═══ Data for this task
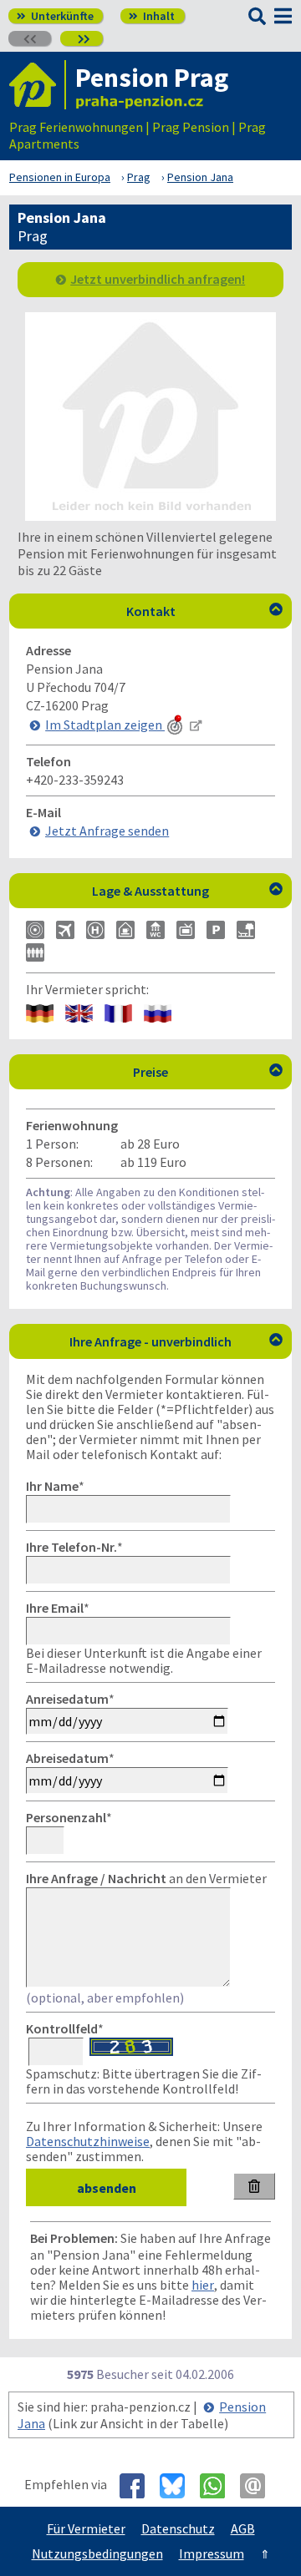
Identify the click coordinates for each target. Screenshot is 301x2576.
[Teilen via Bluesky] (178, 2485)
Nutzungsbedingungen (97, 2553)
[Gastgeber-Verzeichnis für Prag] (37, 84)
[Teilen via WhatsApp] (218, 2485)
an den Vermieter (146, 1878)
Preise (208, 1071)
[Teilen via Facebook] (138, 2485)
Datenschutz (178, 2528)
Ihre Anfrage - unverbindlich (176, 1341)
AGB (243, 2528)
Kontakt (204, 611)
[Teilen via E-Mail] (259, 2485)
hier (202, 2284)
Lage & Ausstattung (187, 890)
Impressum (211, 2553)
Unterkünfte (55, 15)
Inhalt (152, 15)
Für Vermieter (86, 2528)
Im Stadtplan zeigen (105, 724)
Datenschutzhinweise (88, 2141)
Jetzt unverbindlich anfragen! (157, 278)
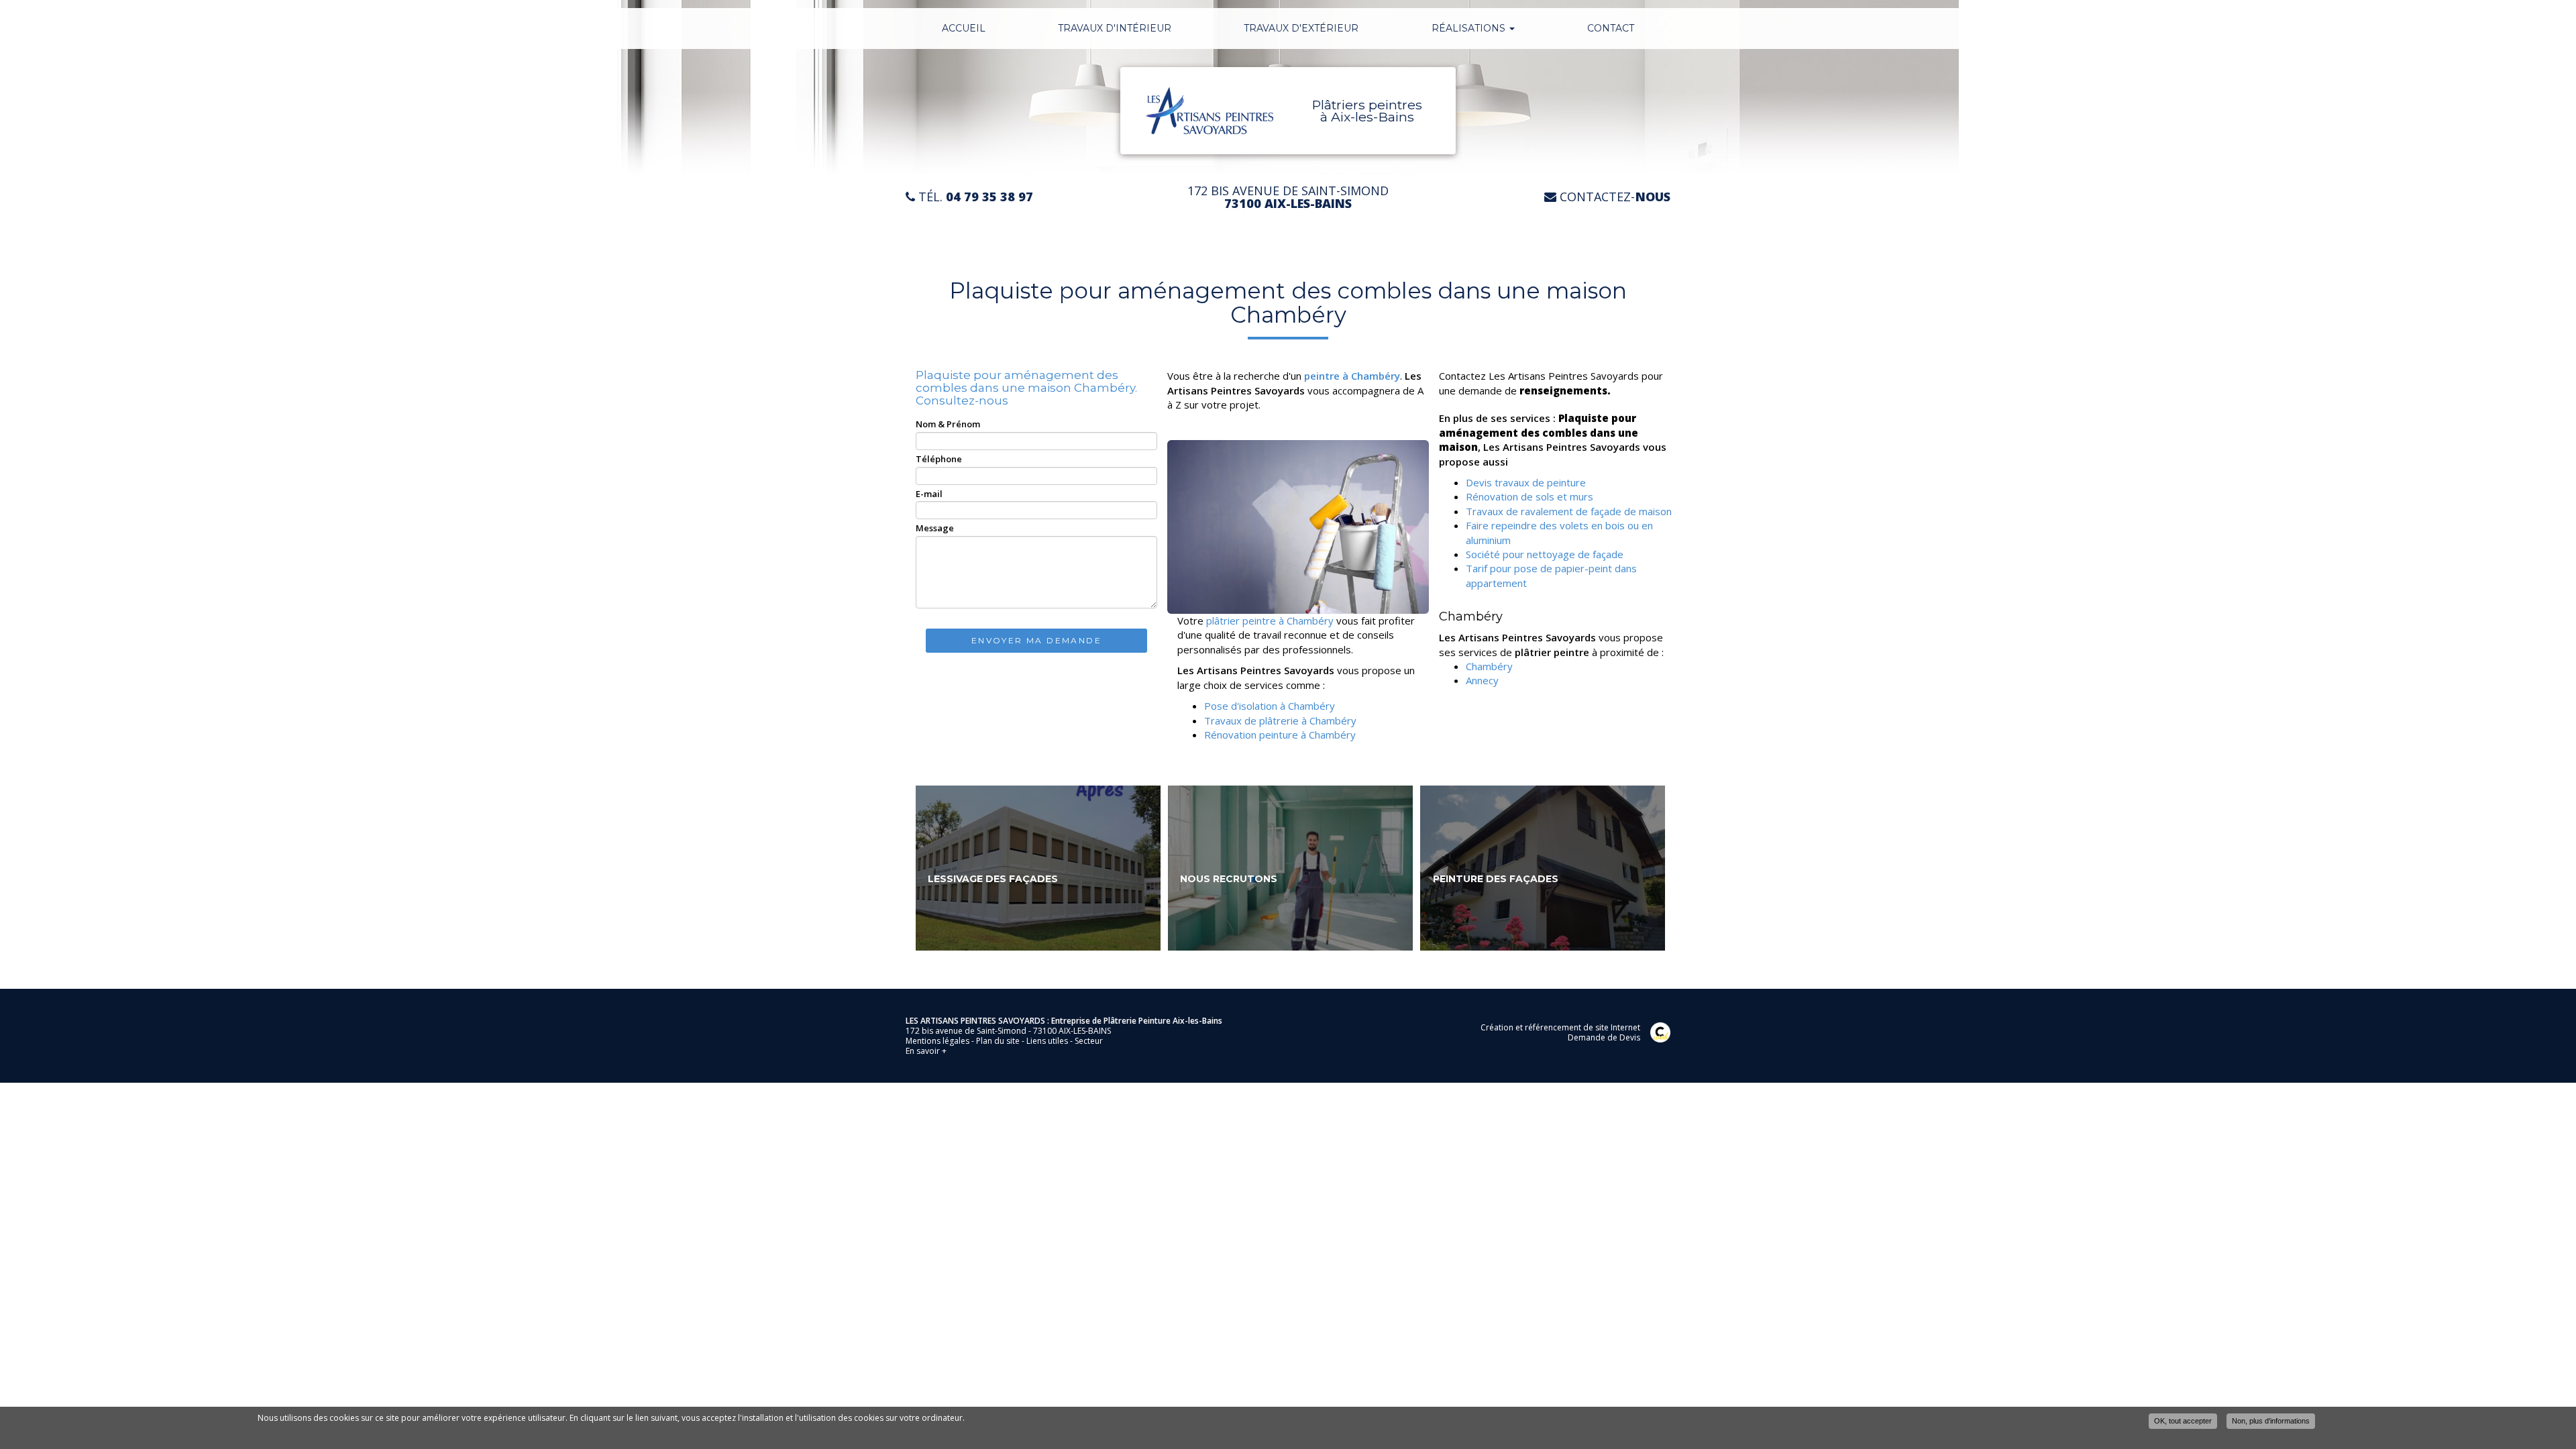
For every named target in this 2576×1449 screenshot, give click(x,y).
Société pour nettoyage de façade (1544, 554)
══════
* [Try it] Once you have checked the entries above, say how many lines include the word "target", and nothing beyond the number.

* [Reply] 2